OBJECTIVE:
Rewrite the listing below with "Screen dimensions" renamed to "Display resolution" and all other text left unchanged.

Text and item location entries:
[START]
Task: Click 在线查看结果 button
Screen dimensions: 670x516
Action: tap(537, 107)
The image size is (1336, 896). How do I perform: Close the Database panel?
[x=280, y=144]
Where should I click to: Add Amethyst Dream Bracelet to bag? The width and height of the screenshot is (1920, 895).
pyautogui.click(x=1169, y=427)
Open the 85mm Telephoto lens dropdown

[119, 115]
[END]
REPLY:
Task: Click 在线查看结果 button
Display resolution: 670x516
Action: tap(537, 107)
The image size is (1336, 896). How do I perform: Close the Database panel?
[x=280, y=144]
Where should I click to: Add Amethyst Dream Bracelet to bag? The width and height of the screenshot is (1920, 895).
pyautogui.click(x=1169, y=427)
Open the 85mm Telephoto lens dropdown

[119, 115]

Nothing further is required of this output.